Royal Deeside is famous and justly popular amongst visitors who explore the towns along the Dee: Banchory, Aboyne and Ballater. In summer, you may glimpse salmon leaping up the waterfall under the Bridge of Feugh, not far from the centre of Banchory. Follow the side road alongside the River Feugh then turn off, following the signs to the Forest of Birse. Here it is peaceful with no sound but the tumbling waters, the ever-present sheep and maybe a distant buzzard mewing over the hill tops.
In May, it is bright with yellow gorse, purple in August with heather and, in autumn, the rowan trees are laden with red berries.
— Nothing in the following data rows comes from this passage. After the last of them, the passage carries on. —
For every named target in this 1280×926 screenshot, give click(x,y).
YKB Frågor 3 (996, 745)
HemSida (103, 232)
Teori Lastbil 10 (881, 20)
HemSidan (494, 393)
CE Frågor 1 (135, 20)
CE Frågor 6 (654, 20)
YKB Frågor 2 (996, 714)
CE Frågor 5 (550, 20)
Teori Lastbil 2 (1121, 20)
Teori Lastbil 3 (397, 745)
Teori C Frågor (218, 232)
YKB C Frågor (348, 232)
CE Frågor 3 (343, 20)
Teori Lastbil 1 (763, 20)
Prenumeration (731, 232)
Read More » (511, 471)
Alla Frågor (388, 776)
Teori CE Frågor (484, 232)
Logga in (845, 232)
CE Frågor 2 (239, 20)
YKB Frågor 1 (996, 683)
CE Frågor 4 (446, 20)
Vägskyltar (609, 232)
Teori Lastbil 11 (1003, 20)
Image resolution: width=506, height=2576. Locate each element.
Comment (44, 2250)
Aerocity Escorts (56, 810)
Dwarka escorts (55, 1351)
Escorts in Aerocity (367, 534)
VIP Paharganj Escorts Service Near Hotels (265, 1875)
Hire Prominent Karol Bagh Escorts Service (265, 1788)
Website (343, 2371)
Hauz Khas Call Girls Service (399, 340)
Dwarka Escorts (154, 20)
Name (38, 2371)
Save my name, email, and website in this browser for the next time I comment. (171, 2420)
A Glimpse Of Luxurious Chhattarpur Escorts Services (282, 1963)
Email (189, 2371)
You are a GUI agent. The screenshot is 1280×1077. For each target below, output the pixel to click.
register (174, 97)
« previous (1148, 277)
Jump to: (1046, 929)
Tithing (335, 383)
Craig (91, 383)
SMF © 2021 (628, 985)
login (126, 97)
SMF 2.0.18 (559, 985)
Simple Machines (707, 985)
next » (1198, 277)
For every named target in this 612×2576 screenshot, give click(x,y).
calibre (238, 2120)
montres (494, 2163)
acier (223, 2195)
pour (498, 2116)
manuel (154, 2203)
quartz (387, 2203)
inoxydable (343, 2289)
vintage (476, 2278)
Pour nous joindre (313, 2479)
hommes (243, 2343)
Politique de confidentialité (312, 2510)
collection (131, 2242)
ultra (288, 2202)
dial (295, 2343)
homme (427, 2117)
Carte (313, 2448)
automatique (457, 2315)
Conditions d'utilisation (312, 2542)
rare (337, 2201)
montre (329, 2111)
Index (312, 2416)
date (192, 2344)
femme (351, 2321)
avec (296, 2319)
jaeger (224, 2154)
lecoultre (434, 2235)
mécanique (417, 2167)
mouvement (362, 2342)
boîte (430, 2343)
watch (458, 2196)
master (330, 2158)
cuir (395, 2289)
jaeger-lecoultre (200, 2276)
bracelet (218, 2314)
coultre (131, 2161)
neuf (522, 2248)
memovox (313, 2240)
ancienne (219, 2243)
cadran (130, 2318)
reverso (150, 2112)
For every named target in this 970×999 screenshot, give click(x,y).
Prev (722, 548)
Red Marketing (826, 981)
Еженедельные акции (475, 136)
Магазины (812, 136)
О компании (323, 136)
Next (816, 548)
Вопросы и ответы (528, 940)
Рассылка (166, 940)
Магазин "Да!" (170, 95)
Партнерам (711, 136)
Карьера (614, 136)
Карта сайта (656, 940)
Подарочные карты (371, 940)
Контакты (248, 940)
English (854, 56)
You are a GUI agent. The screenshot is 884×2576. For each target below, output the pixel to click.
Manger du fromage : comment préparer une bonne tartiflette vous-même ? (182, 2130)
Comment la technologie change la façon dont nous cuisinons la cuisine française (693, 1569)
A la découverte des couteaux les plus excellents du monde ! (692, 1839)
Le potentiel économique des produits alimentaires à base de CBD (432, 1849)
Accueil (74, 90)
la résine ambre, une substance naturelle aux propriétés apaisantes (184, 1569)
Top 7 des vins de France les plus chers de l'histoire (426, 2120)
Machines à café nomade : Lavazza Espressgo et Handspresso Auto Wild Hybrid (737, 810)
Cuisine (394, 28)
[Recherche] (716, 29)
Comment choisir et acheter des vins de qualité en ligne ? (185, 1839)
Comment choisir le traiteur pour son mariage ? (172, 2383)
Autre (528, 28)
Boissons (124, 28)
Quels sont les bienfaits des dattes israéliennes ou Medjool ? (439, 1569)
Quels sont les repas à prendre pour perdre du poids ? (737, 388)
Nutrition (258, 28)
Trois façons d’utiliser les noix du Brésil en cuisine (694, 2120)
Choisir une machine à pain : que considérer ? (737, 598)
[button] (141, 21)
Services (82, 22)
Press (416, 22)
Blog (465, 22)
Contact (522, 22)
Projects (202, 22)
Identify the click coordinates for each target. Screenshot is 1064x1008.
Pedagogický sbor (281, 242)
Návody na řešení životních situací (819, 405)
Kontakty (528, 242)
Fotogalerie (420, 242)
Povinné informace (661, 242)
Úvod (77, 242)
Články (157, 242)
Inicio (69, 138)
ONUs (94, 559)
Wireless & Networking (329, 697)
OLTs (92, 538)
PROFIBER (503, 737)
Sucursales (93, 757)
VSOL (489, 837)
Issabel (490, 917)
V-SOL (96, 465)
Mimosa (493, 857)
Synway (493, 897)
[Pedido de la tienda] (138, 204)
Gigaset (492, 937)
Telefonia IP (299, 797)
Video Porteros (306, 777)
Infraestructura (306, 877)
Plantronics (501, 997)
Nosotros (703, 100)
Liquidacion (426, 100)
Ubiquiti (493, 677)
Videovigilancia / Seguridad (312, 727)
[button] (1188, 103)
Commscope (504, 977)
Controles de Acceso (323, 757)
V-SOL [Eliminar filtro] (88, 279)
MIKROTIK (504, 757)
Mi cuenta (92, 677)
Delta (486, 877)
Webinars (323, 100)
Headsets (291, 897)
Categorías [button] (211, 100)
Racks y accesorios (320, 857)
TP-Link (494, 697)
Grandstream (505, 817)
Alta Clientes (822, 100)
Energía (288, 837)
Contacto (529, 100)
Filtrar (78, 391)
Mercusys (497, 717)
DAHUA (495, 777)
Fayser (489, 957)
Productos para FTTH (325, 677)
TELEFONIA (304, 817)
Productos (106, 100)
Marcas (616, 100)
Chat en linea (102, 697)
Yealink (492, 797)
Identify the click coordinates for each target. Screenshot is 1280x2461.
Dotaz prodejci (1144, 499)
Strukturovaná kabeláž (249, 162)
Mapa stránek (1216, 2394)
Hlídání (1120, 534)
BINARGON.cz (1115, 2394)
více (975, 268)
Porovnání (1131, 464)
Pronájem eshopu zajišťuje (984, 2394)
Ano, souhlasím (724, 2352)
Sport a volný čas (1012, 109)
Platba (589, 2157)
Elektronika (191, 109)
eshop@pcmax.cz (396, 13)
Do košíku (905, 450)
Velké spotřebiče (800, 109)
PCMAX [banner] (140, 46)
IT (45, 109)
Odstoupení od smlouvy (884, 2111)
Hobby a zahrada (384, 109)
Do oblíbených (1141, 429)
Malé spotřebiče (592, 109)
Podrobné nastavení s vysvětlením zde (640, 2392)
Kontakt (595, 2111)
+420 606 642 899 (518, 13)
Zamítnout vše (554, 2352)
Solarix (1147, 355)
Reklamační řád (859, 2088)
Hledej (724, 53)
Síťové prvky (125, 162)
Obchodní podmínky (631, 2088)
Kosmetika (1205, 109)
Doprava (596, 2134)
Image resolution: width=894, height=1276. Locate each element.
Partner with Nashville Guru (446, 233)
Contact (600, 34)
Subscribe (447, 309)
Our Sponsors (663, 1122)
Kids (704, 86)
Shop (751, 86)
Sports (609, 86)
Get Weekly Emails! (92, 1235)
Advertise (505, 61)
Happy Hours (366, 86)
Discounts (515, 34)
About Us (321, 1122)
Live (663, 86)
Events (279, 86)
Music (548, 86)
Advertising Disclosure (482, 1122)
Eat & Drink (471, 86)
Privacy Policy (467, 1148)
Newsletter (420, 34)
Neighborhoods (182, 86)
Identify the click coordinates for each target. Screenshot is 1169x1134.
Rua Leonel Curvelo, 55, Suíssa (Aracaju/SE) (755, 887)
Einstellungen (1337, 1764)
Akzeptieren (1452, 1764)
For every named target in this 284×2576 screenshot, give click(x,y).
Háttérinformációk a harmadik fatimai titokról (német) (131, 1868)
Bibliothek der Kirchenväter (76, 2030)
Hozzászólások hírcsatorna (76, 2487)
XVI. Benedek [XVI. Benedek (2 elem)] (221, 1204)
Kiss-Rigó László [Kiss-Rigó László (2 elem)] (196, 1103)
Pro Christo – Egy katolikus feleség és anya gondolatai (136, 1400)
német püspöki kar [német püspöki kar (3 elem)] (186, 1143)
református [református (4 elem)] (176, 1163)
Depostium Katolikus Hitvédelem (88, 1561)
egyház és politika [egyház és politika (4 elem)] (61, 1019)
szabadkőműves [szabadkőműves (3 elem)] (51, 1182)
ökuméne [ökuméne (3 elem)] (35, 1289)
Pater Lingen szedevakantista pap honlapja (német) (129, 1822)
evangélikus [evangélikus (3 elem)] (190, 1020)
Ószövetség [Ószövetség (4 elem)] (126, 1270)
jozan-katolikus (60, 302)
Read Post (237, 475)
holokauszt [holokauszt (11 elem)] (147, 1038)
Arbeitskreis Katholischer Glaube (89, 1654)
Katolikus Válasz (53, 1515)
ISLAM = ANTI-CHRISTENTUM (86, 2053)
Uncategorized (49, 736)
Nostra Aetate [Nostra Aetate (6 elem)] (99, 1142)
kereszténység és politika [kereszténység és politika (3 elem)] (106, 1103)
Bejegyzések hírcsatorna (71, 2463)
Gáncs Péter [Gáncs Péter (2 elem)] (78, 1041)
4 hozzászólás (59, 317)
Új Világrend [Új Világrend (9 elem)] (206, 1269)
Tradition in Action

Back on Deeside, at Potarch, is the bridge where a famous local strongman, Donald Dinnie, is reputed to have carried two huge boulders across the river. The stones are still there, outside the Inn. At Aboyne watch the Highland Games take place on the village green before resuming the well-trodden route to Balmoral and Braemar.
Everywhere, in stone circles and standing stones, is the evidence of prehistory. Not far from Aberdeen Airport, near Inverurie, just off the A96, is Archaeolink an interpretive centre about these monuments and the people who built them. Fascinating names like Clinkstone, Maiden Stone and Cloven Stone invite the curious while the intriguingly shaped hill, Bennachie, looms in the background. It's a land of mystery where your imagination can take flight and you can forget the present, wondering about the past.
As well as the Castle Trail, this area also has the Coastal Trail and the Whisky Trail, which links many of the Speyside area distilleries.